■ **Work instruction**: Every record should be written out exactly, please.

■ **Task input**:
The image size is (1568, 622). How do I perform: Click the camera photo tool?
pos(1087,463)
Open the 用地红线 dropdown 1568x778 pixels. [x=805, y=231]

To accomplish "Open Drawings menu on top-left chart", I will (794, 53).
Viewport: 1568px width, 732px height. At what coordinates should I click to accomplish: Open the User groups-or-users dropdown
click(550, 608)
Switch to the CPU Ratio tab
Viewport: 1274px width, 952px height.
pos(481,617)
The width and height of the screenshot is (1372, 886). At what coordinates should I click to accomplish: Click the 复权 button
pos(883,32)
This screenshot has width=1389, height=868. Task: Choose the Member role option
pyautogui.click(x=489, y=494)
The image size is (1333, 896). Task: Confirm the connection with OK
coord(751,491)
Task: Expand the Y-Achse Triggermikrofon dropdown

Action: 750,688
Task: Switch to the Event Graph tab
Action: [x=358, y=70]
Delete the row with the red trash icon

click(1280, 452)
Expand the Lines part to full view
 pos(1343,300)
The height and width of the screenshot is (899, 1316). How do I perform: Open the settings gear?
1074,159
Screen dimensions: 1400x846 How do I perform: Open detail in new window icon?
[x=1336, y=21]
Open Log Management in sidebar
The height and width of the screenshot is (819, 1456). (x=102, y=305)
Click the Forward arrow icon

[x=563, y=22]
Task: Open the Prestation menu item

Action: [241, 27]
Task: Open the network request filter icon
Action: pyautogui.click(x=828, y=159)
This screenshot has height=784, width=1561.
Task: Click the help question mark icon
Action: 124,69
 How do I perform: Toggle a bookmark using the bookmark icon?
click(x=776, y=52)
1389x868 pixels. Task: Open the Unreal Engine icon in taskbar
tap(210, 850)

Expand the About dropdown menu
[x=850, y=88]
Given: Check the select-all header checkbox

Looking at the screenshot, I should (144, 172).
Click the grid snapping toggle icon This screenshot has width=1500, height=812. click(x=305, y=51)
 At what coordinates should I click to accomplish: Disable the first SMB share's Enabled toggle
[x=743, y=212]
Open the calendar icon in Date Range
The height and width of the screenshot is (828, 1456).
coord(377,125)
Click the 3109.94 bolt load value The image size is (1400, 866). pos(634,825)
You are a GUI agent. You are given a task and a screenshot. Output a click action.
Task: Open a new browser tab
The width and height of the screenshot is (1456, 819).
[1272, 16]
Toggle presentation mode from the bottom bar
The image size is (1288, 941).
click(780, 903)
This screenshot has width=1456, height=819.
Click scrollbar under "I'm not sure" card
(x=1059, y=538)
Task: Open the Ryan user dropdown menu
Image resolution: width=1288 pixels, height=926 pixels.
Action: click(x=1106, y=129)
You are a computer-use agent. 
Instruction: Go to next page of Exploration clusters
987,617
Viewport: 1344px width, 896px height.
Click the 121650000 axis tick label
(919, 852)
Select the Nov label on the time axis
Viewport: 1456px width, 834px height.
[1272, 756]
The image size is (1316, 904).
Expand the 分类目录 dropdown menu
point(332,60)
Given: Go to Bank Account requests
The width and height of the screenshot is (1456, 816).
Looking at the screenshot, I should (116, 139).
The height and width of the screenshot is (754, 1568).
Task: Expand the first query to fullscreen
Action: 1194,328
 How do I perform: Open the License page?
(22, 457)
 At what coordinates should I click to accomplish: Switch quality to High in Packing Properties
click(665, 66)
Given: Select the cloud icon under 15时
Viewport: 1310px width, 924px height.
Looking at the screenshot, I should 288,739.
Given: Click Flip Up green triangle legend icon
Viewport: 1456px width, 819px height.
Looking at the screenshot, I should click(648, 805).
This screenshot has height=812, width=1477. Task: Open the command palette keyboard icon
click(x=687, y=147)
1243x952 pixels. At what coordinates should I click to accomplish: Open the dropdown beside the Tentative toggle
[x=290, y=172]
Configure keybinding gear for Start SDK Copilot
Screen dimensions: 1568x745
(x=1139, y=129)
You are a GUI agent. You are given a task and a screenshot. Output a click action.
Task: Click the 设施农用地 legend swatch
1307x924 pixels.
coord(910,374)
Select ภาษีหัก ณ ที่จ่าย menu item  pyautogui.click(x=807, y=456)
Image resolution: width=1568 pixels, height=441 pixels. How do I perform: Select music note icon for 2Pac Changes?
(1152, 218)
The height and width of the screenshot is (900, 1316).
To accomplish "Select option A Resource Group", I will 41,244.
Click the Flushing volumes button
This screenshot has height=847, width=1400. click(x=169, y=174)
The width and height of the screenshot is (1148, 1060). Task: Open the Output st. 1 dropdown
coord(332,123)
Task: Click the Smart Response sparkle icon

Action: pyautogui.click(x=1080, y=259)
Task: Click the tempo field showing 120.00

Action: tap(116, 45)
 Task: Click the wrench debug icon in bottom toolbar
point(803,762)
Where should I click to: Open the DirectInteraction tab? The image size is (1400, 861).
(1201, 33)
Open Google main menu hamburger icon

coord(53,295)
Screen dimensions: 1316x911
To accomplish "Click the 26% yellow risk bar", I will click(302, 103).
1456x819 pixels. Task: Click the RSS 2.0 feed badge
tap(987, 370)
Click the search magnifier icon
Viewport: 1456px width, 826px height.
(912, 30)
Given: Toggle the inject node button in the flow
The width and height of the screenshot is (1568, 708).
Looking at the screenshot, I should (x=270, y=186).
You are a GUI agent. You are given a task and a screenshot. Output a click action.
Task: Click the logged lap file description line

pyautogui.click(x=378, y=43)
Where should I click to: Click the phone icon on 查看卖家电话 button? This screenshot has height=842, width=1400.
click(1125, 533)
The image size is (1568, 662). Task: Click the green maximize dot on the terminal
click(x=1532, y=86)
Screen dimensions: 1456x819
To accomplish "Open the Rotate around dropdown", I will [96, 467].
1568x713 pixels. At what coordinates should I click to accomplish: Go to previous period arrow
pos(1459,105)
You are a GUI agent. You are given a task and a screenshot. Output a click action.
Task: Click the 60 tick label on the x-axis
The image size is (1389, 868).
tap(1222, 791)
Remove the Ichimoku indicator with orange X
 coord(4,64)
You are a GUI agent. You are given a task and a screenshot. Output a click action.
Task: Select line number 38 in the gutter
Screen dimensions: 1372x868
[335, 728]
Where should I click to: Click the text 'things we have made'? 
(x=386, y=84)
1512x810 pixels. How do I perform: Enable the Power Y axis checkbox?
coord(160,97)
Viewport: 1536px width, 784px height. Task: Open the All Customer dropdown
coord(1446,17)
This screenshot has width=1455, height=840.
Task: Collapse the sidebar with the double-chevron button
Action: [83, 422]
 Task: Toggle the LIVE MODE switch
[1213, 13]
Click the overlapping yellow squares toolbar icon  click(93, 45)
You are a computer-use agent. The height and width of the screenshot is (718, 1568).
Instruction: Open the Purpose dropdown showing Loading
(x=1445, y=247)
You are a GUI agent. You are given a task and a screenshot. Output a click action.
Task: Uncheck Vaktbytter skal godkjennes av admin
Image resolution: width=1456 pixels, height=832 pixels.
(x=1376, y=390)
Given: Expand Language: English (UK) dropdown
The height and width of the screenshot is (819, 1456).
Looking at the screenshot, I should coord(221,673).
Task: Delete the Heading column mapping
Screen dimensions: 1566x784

■ **Answer to this problem**:
The image size is (1568, 622). How do I perform: Click the camera photo tool?
pos(1087,463)
Open the 用地红线 dropdown 1568x778 pixels. [x=805, y=231]

To accomplish "Open Drawings menu on top-left chart", I will (794, 53).
Viewport: 1568px width, 732px height. At what coordinates should I click to accomplish: Open the User groups-or-users dropdown
click(550, 608)
Switch to the CPU Ratio tab
Viewport: 1274px width, 952px height.
pos(481,617)
The width and height of the screenshot is (1372, 886). At what coordinates should I click to accomplish: Click the 复权 button
pos(883,32)
This screenshot has width=1389, height=868. Task: Choose the Member role option
pyautogui.click(x=489, y=494)
The image size is (1333, 896). Task: Confirm the connection with OK
coord(751,491)
Task: Expand the Y-Achse Triggermikrofon dropdown

Action: 750,688
Task: Switch to the Event Graph tab
Action: [x=358, y=70]
Delete the row with the red trash icon

click(1280, 452)
Expand the Lines part to full view
 pos(1343,300)
The height and width of the screenshot is (899, 1316). How do I perform: Open the settings gear?
1074,159
Screen dimensions: 1400x846 How do I perform: Open detail in new window icon?
[x=1336, y=21]
Open Log Management in sidebar
The height and width of the screenshot is (819, 1456). (x=102, y=305)
Click the Forward arrow icon

[x=563, y=22]
Task: Open the Prestation menu item

Action: [241, 27]
Task: Open the network request filter icon
Action: pyautogui.click(x=828, y=159)
This screenshot has height=784, width=1561.
Task: Click the help question mark icon
Action: 124,69
 How do I perform: Toggle a bookmark using the bookmark icon?
click(x=776, y=52)
1389x868 pixels. Task: Open the Unreal Engine icon in taskbar
tap(210, 850)

Expand the About dropdown menu
[x=850, y=88]
Given: Check the select-all header checkbox

Looking at the screenshot, I should (144, 172).
Click the grid snapping toggle icon This screenshot has width=1500, height=812. click(x=305, y=51)
 At what coordinates should I click to accomplish: Disable the first SMB share's Enabled toggle
[x=743, y=212]
Open the calendar icon in Date Range
The height and width of the screenshot is (828, 1456).
coord(377,125)
Click the 3109.94 bolt load value The image size is (1400, 866). pos(634,825)
You are a GUI agent. You are given a task and a screenshot. Output a click action.
Task: Open a new browser tab
The width and height of the screenshot is (1456, 819).
[1272, 16]
Toggle presentation mode from the bottom bar
The image size is (1288, 941).
click(780, 903)
This screenshot has width=1456, height=819.
Click scrollbar under "I'm not sure" card
(x=1059, y=538)
Task: Open the Ryan user dropdown menu
Image resolution: width=1288 pixels, height=926 pixels.
Action: click(x=1106, y=129)
You are a computer-use agent. 
Instruction: Go to next page of Exploration clusters
987,617
Viewport: 1344px width, 896px height.
Click the 121650000 axis tick label
(919, 852)
Select the Nov label on the time axis
Viewport: 1456px width, 834px height.
[1272, 756]
The image size is (1316, 904).
Expand the 分类目录 dropdown menu
point(332,60)
Given: Go to Bank Account requests
The width and height of the screenshot is (1456, 816).
Looking at the screenshot, I should (116, 139).
The height and width of the screenshot is (754, 1568).
Task: Expand the first query to fullscreen
Action: 1194,328
 How do I perform: Open the License page?
(22, 457)
 At what coordinates should I click to accomplish: Switch quality to High in Packing Properties
click(665, 66)
Given: Select the cloud icon under 15时
Viewport: 1310px width, 924px height.
Looking at the screenshot, I should 288,739.
Given: Click Flip Up green triangle legend icon
Viewport: 1456px width, 819px height.
Looking at the screenshot, I should click(648, 805).
This screenshot has height=812, width=1477. Task: Open the command palette keyboard icon
click(x=687, y=147)
1243x952 pixels. At what coordinates should I click to accomplish: Open the dropdown beside the Tentative toggle
[x=290, y=172]
Configure keybinding gear for Start SDK Copilot
Screen dimensions: 1568x745
(x=1139, y=129)
You are a GUI agent. You are given a task and a screenshot. Output a click action.
Task: Click the 设施农用地 legend swatch
1307x924 pixels.
coord(910,374)
Select ภาษีหัก ณ ที่จ่าย menu item  pyautogui.click(x=807, y=456)
Image resolution: width=1568 pixels, height=441 pixels. How do I perform: Select music note icon for 2Pac Changes?
(1152, 218)
The height and width of the screenshot is (900, 1316).
To accomplish "Select option A Resource Group", I will 41,244.
Click the Flushing volumes button
This screenshot has height=847, width=1400. click(x=169, y=174)
The width and height of the screenshot is (1148, 1060). Task: Open the Output st. 1 dropdown
coord(332,123)
Task: Click the Smart Response sparkle icon

Action: pyautogui.click(x=1080, y=259)
Task: Click the tempo field showing 120.00

Action: tap(116, 45)
 Task: Click the wrench debug icon in bottom toolbar
point(803,762)
Where should I click to: Open the DirectInteraction tab? The image size is (1400, 861).
(1201, 33)
Open Google main menu hamburger icon

coord(53,295)
Screen dimensions: 1316x911
To accomplish "Click the 26% yellow risk bar", I will click(302, 103).
1456x819 pixels. Task: Click the RSS 2.0 feed badge
tap(987, 370)
Click the search magnifier icon
Viewport: 1456px width, 826px height.
(912, 30)
Given: Toggle the inject node button in the flow
The width and height of the screenshot is (1568, 708).
Looking at the screenshot, I should (x=270, y=186).
You are a GUI agent. You are given a task and a screenshot. Output a click action.
Task: Click the logged lap file description line

pyautogui.click(x=378, y=43)
Where should I click to: Click the phone icon on 查看卖家电话 button? This screenshot has height=842, width=1400.
click(1125, 533)
The image size is (1568, 662). Task: Click the green maximize dot on the terminal
click(x=1532, y=86)
Screen dimensions: 1456x819
To accomplish "Open the Rotate around dropdown", I will [96, 467].
1568x713 pixels. At what coordinates should I click to accomplish: Go to previous period arrow
pos(1459,105)
You are a GUI agent. You are given a task and a screenshot. Output a click action.
Task: Click the 60 tick label on the x-axis
The image size is (1389, 868).
tap(1222, 791)
Remove the Ichimoku indicator with orange X
 coord(4,64)
You are a GUI agent. You are given a task and a screenshot. Output a click action.
Task: Select line number 38 in the gutter
Screen dimensions: 1372x868
[335, 728]
Where should I click to: Click the text 'things we have made'? 
(x=386, y=84)
1512x810 pixels. How do I perform: Enable the Power Y axis checkbox?
coord(160,97)
Viewport: 1536px width, 784px height. Task: Open the All Customer dropdown
coord(1446,17)
This screenshot has width=1455, height=840.
Task: Collapse the sidebar with the double-chevron button
Action: [83, 422]
 Task: Toggle the LIVE MODE switch
[1213, 13]
Click the overlapping yellow squares toolbar icon  click(93, 45)
You are a computer-use agent. The height and width of the screenshot is (718, 1568).
Instruction: Open the Purpose dropdown showing Loading
(x=1445, y=247)
You are a GUI agent. You are given a task and a screenshot. Output a click action.
Task: Uncheck Vaktbytter skal godkjennes av admin
Image resolution: width=1456 pixels, height=832 pixels.
(x=1376, y=390)
Given: Expand Language: English (UK) dropdown
The height and width of the screenshot is (819, 1456).
Looking at the screenshot, I should coord(221,673).
Task: Delete the Heading column mapping
Screen dimensions: 1566x784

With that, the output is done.